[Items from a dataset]
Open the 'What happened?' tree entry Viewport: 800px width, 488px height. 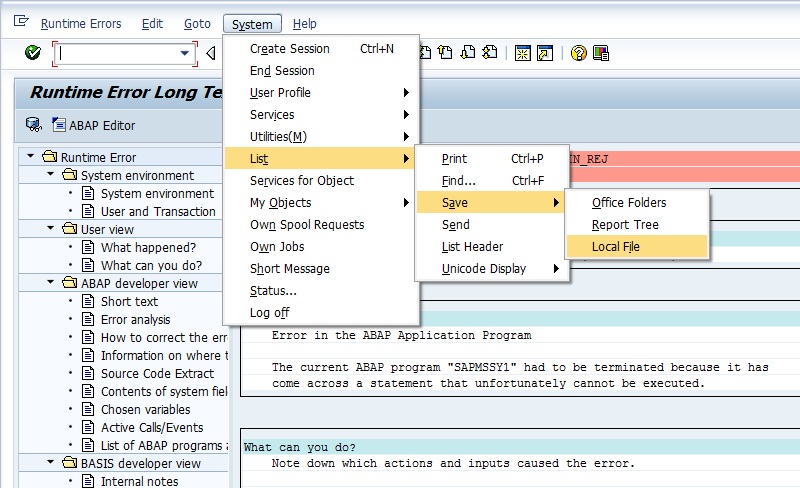pyautogui.click(x=148, y=247)
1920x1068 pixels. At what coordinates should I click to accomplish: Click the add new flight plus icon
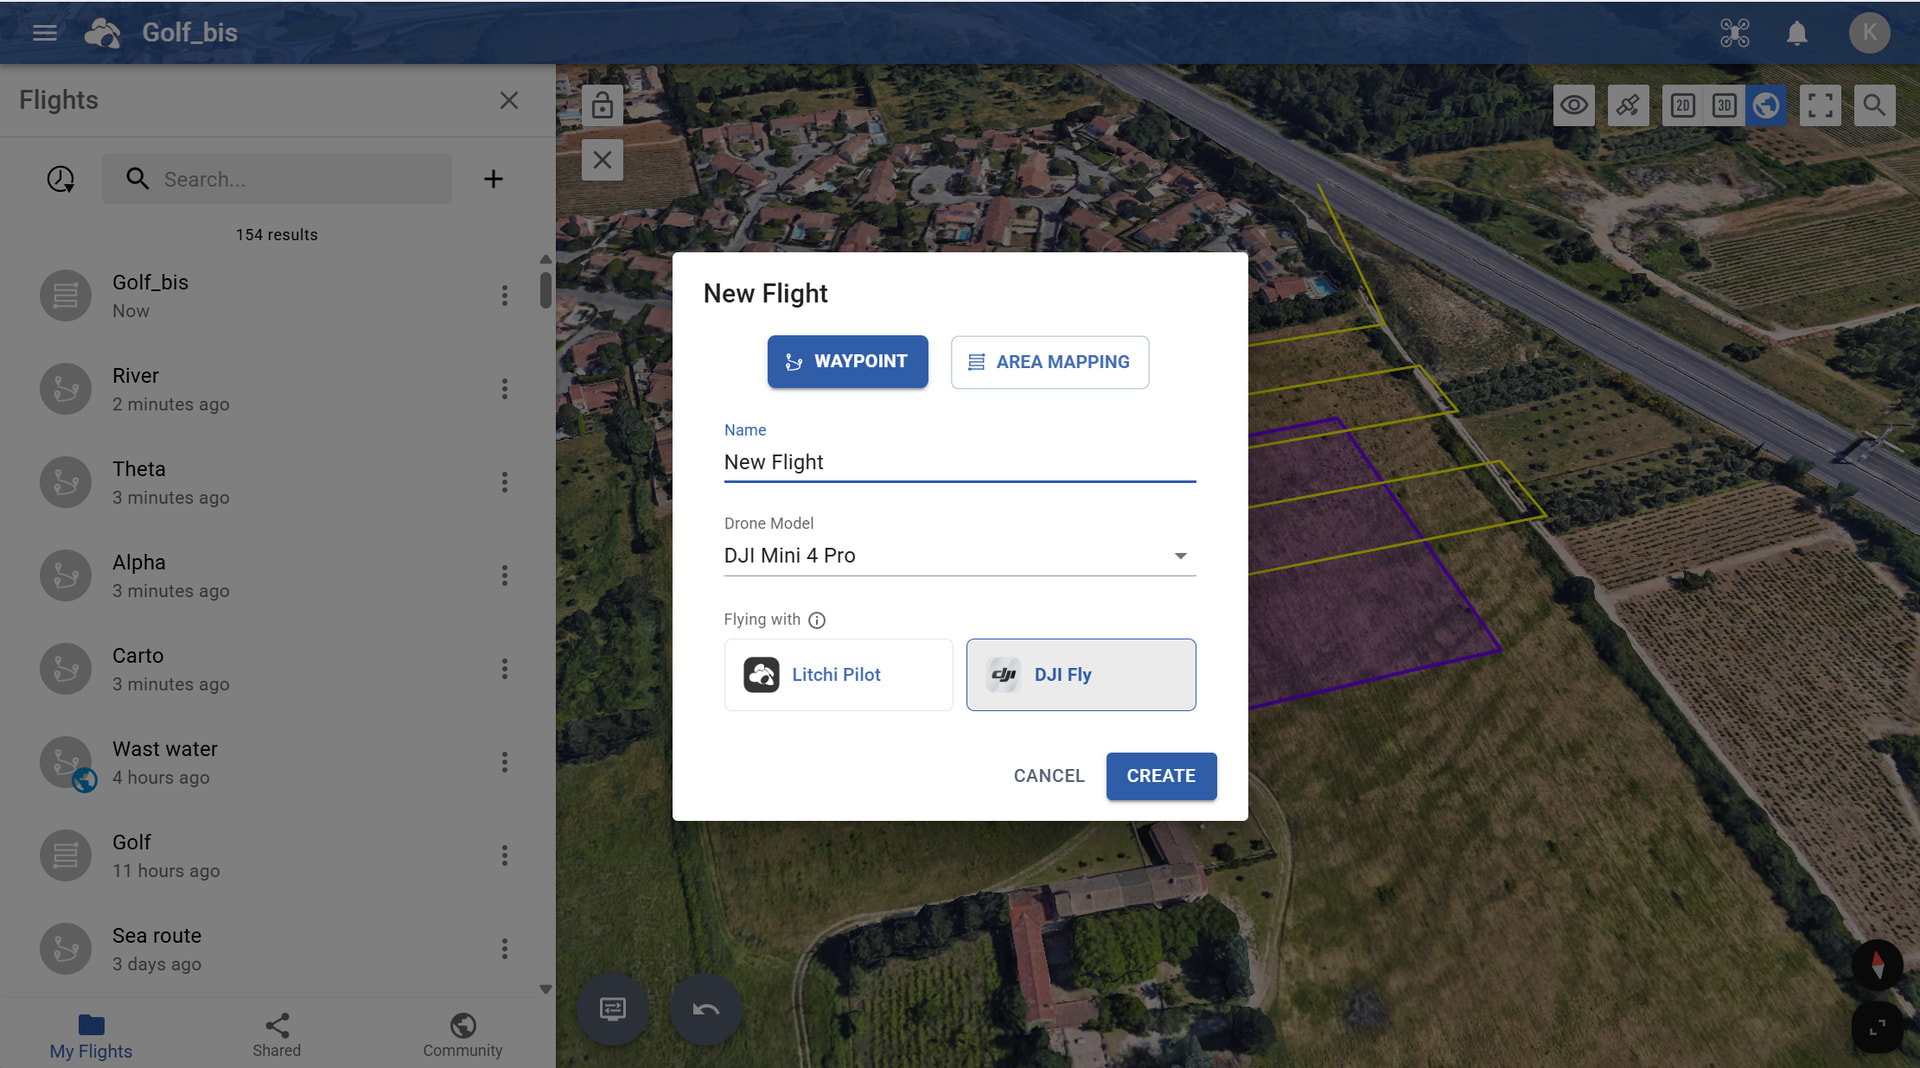[493, 179]
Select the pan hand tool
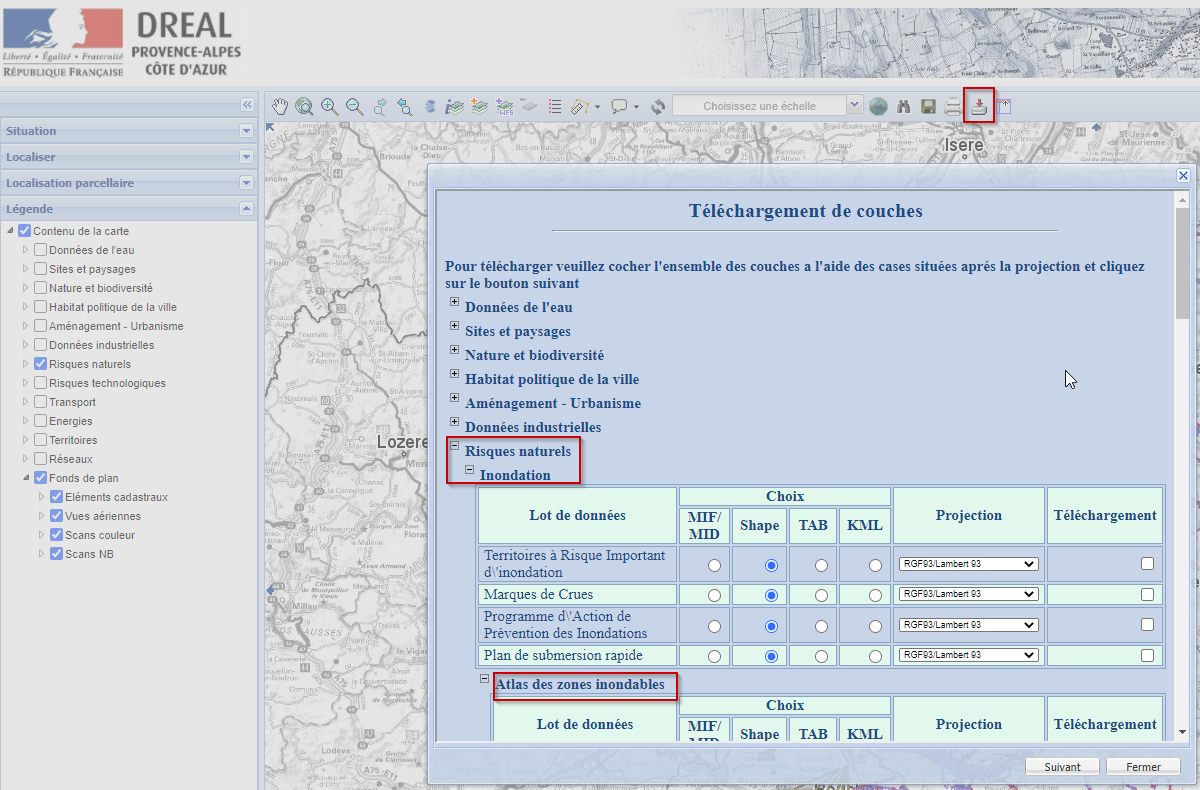 click(281, 106)
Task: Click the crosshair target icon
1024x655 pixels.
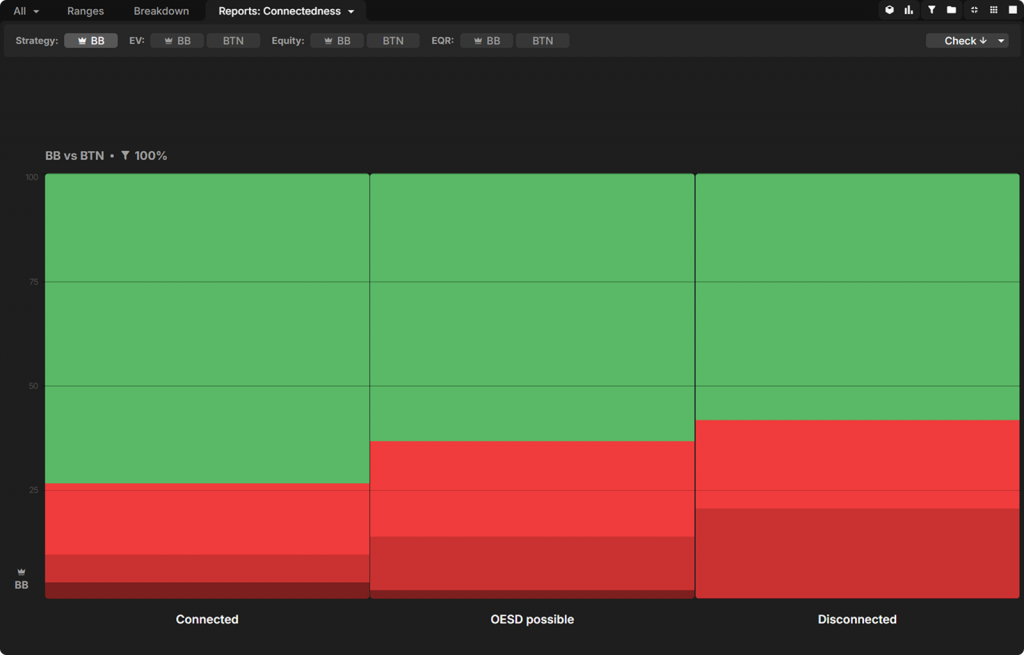Action: point(974,10)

Directions -> Reproduce nothing but the lines running from the line with "Task: Click the crosshair target icon" through the end of the records, keeping both end lines and dropping the pictures.

Your solution ->
Task: Click the crosshair target icon
1024x655 pixels.
Action: point(974,10)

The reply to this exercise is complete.